We’ve accelerated those simulations using real-time Lattice Boltzmann methods on GPUs, speeding up the process by factors of 1,000. That opens the door to exploring vast parameter spaces that were off-limits even a few years ago.

Machine learning is equally revolutionary. It helps us map out realistic human behaviour patterns—like how healthcare workers move or how occupants might cluster in different zones. When you combine that with Bayesian statistics and causal inference, you can start pinpointing the actual drivers of infection risk and environmental quality, not just correlations.”

What do you see as the most promising developments on the horizon for healthy buildings research?

“I’m excited about real-time sensing integrated with computational models—what some call ‘digital twins.’ These virtual replicas can predict outcomes if you tweak ventilation or layout in real buildings.

There’s also growing interest in how our built environment shapes the human microbiome, influencing health in ways we’re only starting to understand.

Then there’s climate adaptation. As weather extremes become the norm, buildings need to shield us from heat waves, wildfire smoke, and other challenges while staying energy-efficient. It’s a complex puzzle, but also a big opportunity for innovation.

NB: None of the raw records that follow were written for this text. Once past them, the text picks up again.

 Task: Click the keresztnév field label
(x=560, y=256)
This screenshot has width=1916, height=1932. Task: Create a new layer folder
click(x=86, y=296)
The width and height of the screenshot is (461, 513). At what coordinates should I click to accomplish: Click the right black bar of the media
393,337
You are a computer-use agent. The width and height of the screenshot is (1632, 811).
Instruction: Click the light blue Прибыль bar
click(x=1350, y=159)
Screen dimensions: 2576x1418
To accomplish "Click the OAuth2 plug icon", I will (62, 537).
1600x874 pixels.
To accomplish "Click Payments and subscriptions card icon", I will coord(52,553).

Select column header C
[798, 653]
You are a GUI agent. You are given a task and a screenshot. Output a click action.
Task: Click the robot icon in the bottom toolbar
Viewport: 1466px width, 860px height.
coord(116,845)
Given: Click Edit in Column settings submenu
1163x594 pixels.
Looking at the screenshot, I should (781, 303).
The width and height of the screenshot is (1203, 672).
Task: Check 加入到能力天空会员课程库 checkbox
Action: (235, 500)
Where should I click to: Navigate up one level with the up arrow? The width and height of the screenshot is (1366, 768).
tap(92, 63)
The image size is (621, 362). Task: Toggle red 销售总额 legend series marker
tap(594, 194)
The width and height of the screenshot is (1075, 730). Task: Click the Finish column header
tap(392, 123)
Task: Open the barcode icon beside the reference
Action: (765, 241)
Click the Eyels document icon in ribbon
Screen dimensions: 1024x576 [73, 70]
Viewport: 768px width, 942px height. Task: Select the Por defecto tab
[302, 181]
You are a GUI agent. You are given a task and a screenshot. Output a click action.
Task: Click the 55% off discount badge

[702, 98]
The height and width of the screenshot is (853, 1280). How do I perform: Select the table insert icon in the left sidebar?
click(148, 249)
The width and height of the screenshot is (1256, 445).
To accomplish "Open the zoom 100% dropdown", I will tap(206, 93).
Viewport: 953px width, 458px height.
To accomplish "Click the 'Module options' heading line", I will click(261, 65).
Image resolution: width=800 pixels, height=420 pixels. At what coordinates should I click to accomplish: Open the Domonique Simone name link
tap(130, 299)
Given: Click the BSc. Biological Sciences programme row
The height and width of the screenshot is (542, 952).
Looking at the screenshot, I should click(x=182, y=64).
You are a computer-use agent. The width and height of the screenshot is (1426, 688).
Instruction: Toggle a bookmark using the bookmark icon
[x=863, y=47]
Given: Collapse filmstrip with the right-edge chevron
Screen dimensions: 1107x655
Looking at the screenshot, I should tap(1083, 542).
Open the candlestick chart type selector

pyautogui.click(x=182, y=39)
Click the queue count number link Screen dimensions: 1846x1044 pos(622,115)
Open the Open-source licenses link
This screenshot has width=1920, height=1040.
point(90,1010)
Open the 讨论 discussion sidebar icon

Finally, I’m encouraged by how collaborative this field is becoming. Through the Healthy Buildings Network Leeds, we’re bringing together engineers, microbiologists, psychologists, public health experts—everyone who has a part to play. That collective approach is what will truly make buildings healthier.”

Dr. Marco-Felipe King

Horizons Institute

The HorUniversity of Leeds

Dr. King leads interdisciplinary research at the intersection of fluid dynamics, infection control, and public health. His work combines advanced computational modeling with real-world applications to create healthier and more sustainable built environments.